下の読解文の「それを示すのが、この本です。」から「つまり、10年単位で、人類は間違いなく、頭がよくなってるんですよ。」までをすべて書き写し、その中の「アメリカ」を「米国」に置き換えなさい。

読解文 -
----------------------------------------

ロボマインド・プロジェクト第329弾!
こんにちは、ロボマインドの田方です。
生物って、何万年もかけて進化してますよね。
でも、進化は体だけでなくて脳、つまり心も進化してると思うんですよ。
体の進化がハードウェアの進化なら、心の進化はソフトウェアの進化です。
たぶん、ハードウェアよりソフトウェアの進化の方が速いと思うんですよ。
ただ、心の進化って、あまり研究されてません。
と思ってたんですけど、心の進化の研究、見つけました。
それによると、心の進化って、思った以上に速かったです。
10年単位で確認できるんです。
それを示すのが、この本です。
『なぜ人類のIQは上がり続けてるのか?』
作者はジェームズ・R・フリン。
ニュージーランドのオタゴ大学の教授です。
この本によると、この100年、人類の知能指数、IQは上がり続けてるんですよ。
これをフリン効果っていいます。
IQのテストって、中央値を100にするため、10~20年ごとに更新されます。
すると、テストの成績は、必ず、上昇してるんですよ。
たとえば、1932年のアメリカの平均IQは、1997年を基準にすると、80になるそうです。
つまり、65年でIQが20も上がってるんですよ。
これが、どういうことか、わかりますか?
1932年の子供は、今の基準だと、なんと、1/4が知的障害になるってレベルなんです。
IQの上昇は、アメリカだけでなくて世界中で観察されています。
つまり、10年単位で、人類は間違いなく、頭がよくなってるんですよ。
ただ、この研究に異論を唱える人もいます。
もし、それだけ人間の頭がよくなってたら、その結果として社会がもっと変化してるはずだって。
たとえば中世からルネッサンスに起こったような文化的ルネッサンスが起こってるはずだけど、そんなのは起こってないって意見です。
これ聞いて、どう思います?
「その人は、いったい何を見てるの?」って思います。
「この50年で、どんだけ変わったか、わかってないの?」って。
僕は、インターネットとかスマホとか、科学技術のことを言ってるんじゃないですよ。
僕が言ってるのは頭の中の変化のことです。
明らかに、僕らの心は進化してるんですよ。
これが今回のテーマです。
この50年の人類のIQ上昇と心の進化
それでは、始めましょう!
さっきの本には、1920年代のロシア人へのインタビューが紹介されていました。
村人に、こう質問をしたそうです。
「魚とカラスの共通点は何ですか?」
そしたら、「う~ん、魚は水の中に棲むし、カラスは空を飛ぶしなぁ。
共通点はないなぁ」って答えたそうです。
そこで、「それじゃぁ、魚とカラスを一言で表現したらどうなります?」って聞いたら、
「う~ん、動物じゃないよなぁ。魚は動物でないし、カラスも動物じゃないしなぁ」って答えたそうです。
さて、これ聞いてどう思います?
魚とカラスの共通点は動物で合ってますよね。
でも、この人は「動物」って気づいてても、それが正解だとわかってないわけです。
この人は、物事の分類がちゃんとできてないようです。
分類っていうのは、抽象度を一段上げて、グループ分けするってことです。
たぶん、この人は、抽象度を上げて考えることが苦手なんでしょう。

----------------------------------------

生データ -
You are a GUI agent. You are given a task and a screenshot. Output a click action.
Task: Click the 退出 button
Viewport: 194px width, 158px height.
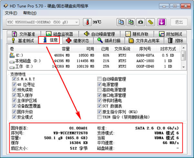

----------------------------------------

解答 -
それを示すのが、この本です。
『なぜ人類のIQは上がり続けてるのか?』
作者はジェームズ・R・フリン。
ニュージーランドのオタゴ大学の教授です。
この本によると、この100年、人類の知能指数、IQは上がり続けてるんですよ。
これをフリン効果っていいます。
IQのテストって、中央値を100にするため、10~20年ごとに更新されます。
すると、テストの成績は、必ず、上昇してるんですよ。
たとえば、1932年の米国の平均IQは、1997年を基準にすると、80になるそうです。
つまり、65年でIQが20も上がってるんですよ。
これが、どういうことか、わかりますか?
1932年の子供は、今の基準だと、なんと、1/4が知的障害になるってレベルなんです。
IQの上昇は、米国だけでなくて世界中で観察されています。
つまり、10年単位で、人類は間違いなく、頭がよくなってるんですよ。